▶ Task details: Copy every entry below exactly, and keep out the pictures.

== Information shown

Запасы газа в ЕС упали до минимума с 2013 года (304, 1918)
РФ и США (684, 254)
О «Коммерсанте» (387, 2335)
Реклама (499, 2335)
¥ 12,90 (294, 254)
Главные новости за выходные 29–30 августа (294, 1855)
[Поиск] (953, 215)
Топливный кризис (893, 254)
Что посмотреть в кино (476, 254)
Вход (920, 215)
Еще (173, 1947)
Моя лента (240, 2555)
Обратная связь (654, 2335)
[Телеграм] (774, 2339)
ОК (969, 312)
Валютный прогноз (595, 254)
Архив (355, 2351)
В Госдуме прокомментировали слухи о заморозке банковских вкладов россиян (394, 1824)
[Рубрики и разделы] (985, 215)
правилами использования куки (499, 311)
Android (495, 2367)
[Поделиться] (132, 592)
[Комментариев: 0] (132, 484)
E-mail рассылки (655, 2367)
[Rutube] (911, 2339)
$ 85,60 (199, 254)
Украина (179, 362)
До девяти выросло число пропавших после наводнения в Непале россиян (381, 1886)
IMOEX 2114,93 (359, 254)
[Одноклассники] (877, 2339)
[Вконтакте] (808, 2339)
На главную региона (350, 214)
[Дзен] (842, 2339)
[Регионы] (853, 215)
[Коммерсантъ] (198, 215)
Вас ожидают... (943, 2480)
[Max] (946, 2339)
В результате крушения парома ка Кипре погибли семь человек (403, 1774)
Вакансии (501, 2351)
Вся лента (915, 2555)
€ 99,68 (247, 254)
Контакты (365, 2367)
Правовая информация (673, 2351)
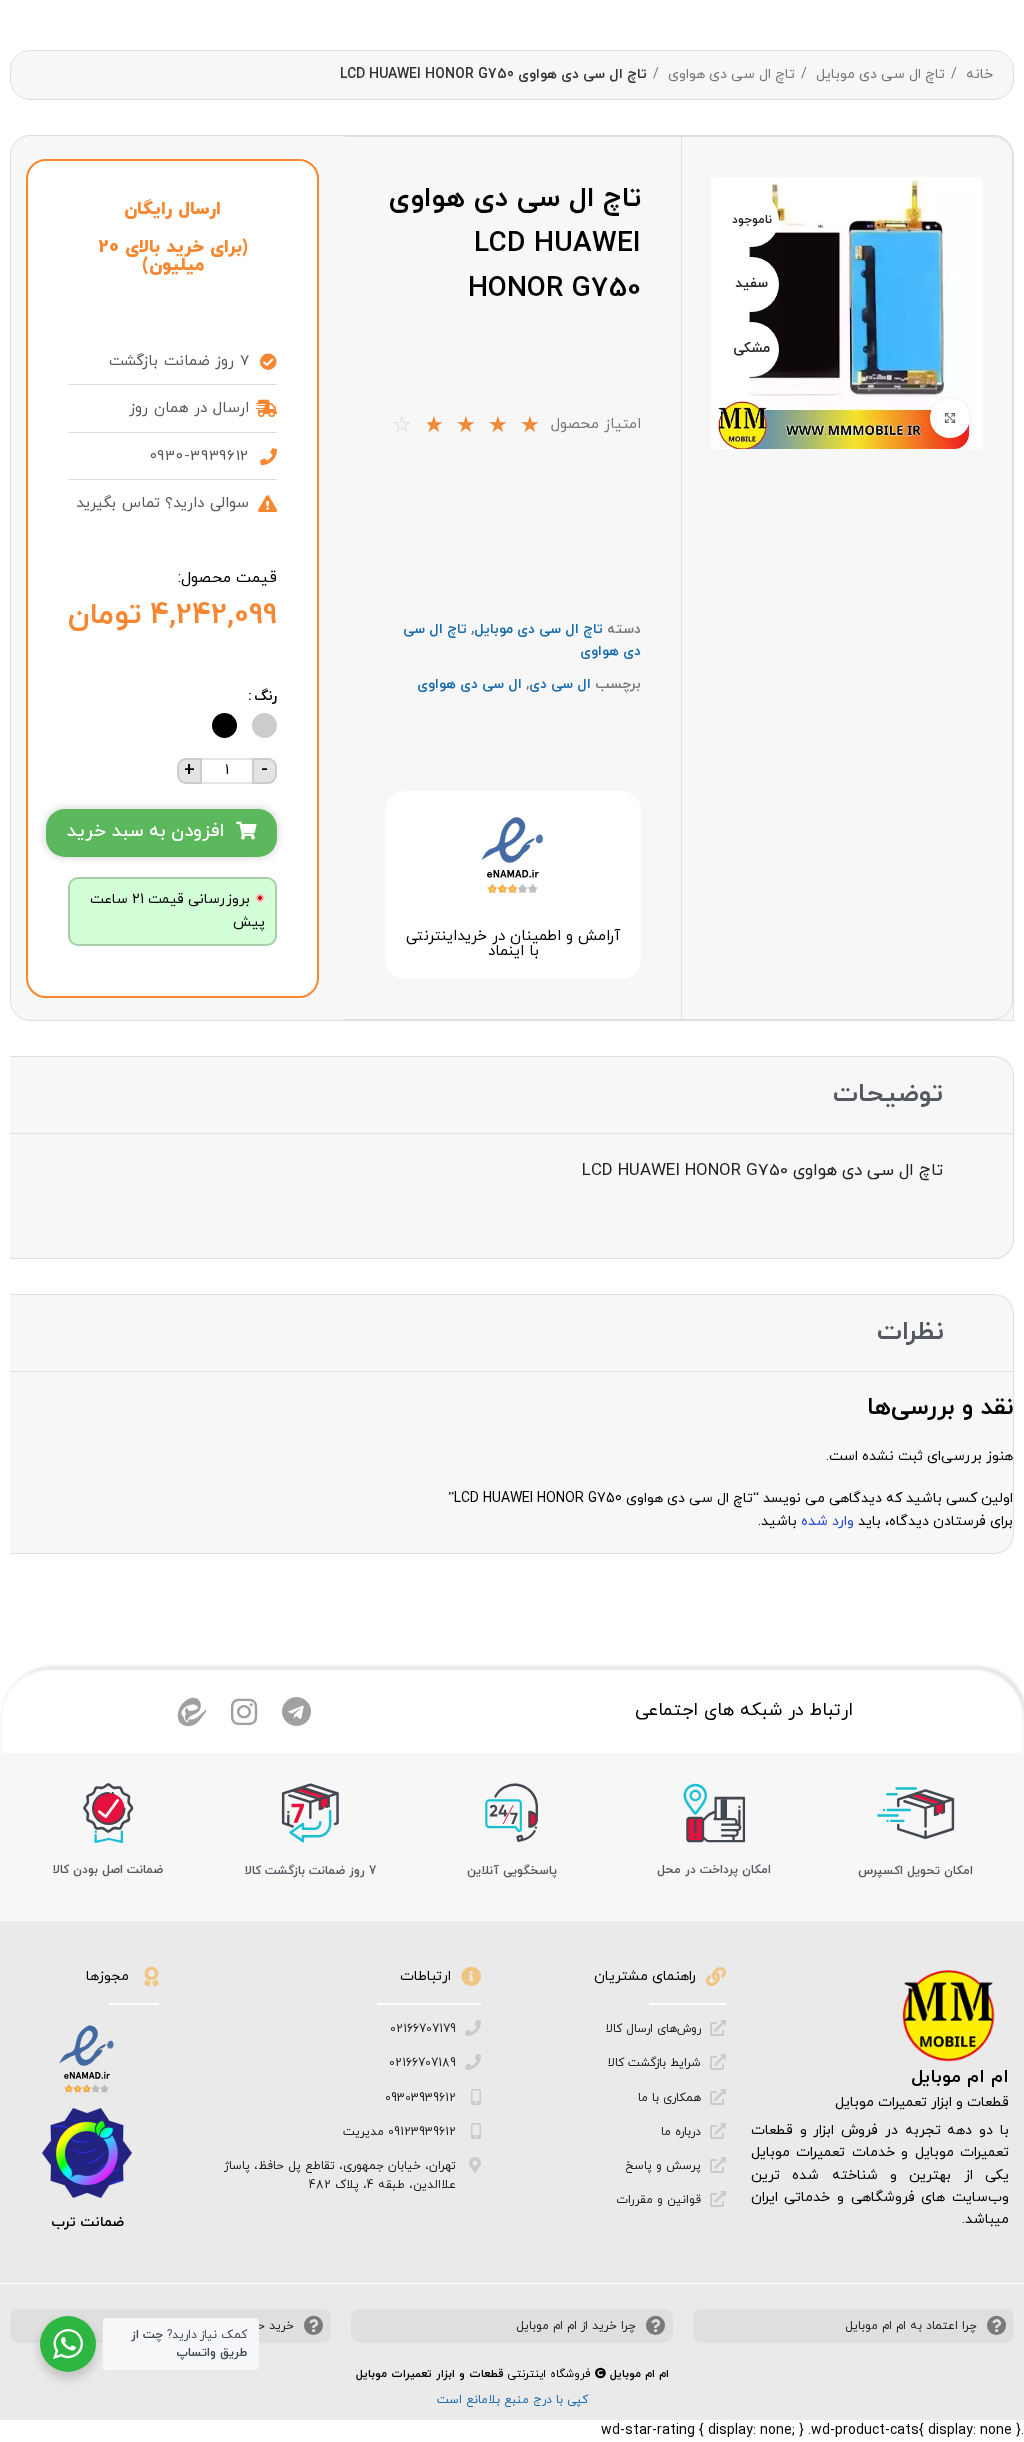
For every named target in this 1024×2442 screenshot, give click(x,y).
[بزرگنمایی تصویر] (950, 418)
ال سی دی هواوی (469, 684)
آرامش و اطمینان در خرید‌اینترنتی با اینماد (513, 944)
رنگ (265, 696)
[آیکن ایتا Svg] (192, 1712)
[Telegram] (296, 1712)
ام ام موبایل (960, 2077)
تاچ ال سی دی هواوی (729, 74)
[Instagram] (244, 1712)
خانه (977, 74)
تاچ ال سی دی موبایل (878, 74)
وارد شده (827, 1521)
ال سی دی (560, 684)
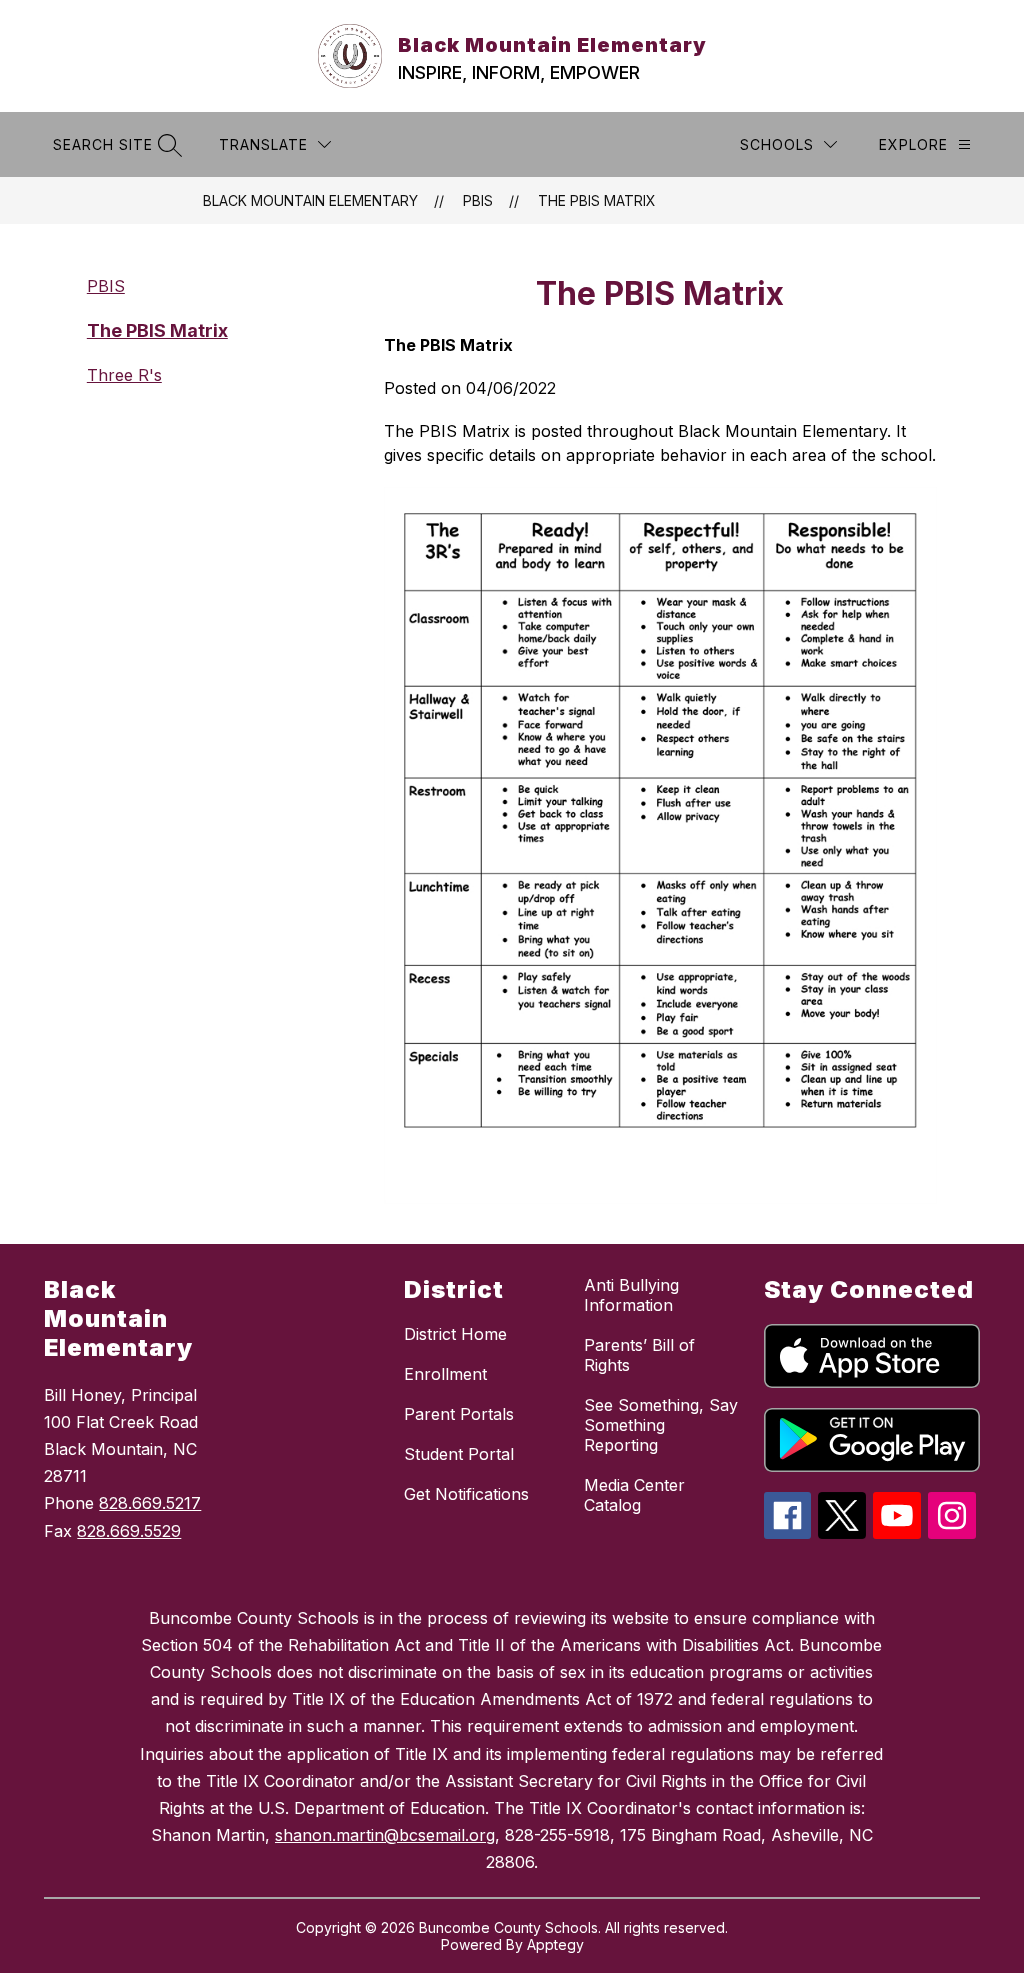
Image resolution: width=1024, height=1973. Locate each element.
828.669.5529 (129, 1531)
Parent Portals (459, 1414)
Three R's (124, 375)
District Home (455, 1334)
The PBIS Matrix (597, 200)
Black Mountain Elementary (310, 200)
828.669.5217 (150, 1503)
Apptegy (555, 1944)
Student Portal (459, 1454)
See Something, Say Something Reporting (661, 1425)
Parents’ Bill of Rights (639, 1355)
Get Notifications (466, 1494)
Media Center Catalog (634, 1495)
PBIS (478, 200)
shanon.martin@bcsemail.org (385, 1835)
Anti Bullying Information (631, 1295)
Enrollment (445, 1374)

====

▶ Task answer:
Запасы газа в ЕС упали до минимума с 2013 года (304, 1918)
РФ и США (684, 254)
О «Коммерсанте» (387, 2335)
Реклама (499, 2335)
¥ 12,90 (294, 254)
Главные новости за выходные 29–30 августа (294, 1855)
[Поиск] (953, 215)
Топливный кризис (893, 254)
Что посмотреть в кино (476, 254)
Вход (920, 215)
Еще (173, 1947)
Моя лента (240, 2555)
Обратная связь (654, 2335)
[Телеграм] (774, 2339)
ОК (969, 312)
Валютный прогноз (595, 254)
Архив (355, 2351)
В Госдуме прокомментировали слухи о заморозке банковских вкладов россиян (394, 1824)
[Рубрики и разделы] (985, 215)
правилами использования куки (499, 311)
Android (495, 2367)
[Поделиться] (132, 592)
[Комментариев: 0] (132, 484)
E-mail рассылки (655, 2367)
[Rutube] (911, 2339)
$ 85,60 (199, 254)
Украина (179, 362)
До девяти выросло число пропавших после наводнения в Непале россиян (381, 1886)
IMOEX 2114,93 (359, 254)
[Одноклассники] (877, 2339)
[Вконтакте] (808, 2339)
На главную региона (350, 214)
[Дзен] (842, 2339)
[Регионы] (853, 215)
[Коммерсантъ] (198, 215)
Вас ожидают... (943, 2480)
[Max] (946, 2339)
В результате крушения парома ка Кипре погибли семь человек (403, 1774)
Вакансии (501, 2351)
Вся лента (915, 2555)
€ 99,68 (247, 254)
Контакты (365, 2367)
Правовая информация (673, 2351)
For every named target in this 1024×2442 screenshot, give click(x,y).
[بزرگنمایی تصویر] (950, 418)
ال سی دی هواوی (469, 684)
آرامش و اطمینان در خرید‌اینترنتی با اینماد (513, 944)
رنگ (265, 696)
[آیکن ایتا Svg] (192, 1712)
[Telegram] (296, 1712)
ام ام موبایل (960, 2077)
تاچ ال سی دی هواوی (729, 74)
[Instagram] (244, 1712)
خانه (977, 74)
تاچ ال سی دی موبایل (878, 74)
وارد شده (827, 1521)
ال سی دی (560, 684)
Image resolution: width=1024, height=1973. Locate each element.
828.669.5529 (129, 1531)
Parent Portals (459, 1414)
Three R's (124, 375)
District Home (455, 1334)
The PBIS Matrix (597, 200)
Black Mountain Elementary (310, 200)
828.669.5217 (150, 1503)
Apptegy (555, 1944)
Student Portal (459, 1454)
See Something, Say Something Reporting (661, 1425)
Parents’ Bill of Rights (639, 1355)
Get Notifications (466, 1494)
Media Center Catalog (634, 1495)
PBIS (478, 200)
shanon.martin@bcsemail.org (385, 1835)
Anti Bullying Information (631, 1295)
Enrollment (445, 1374)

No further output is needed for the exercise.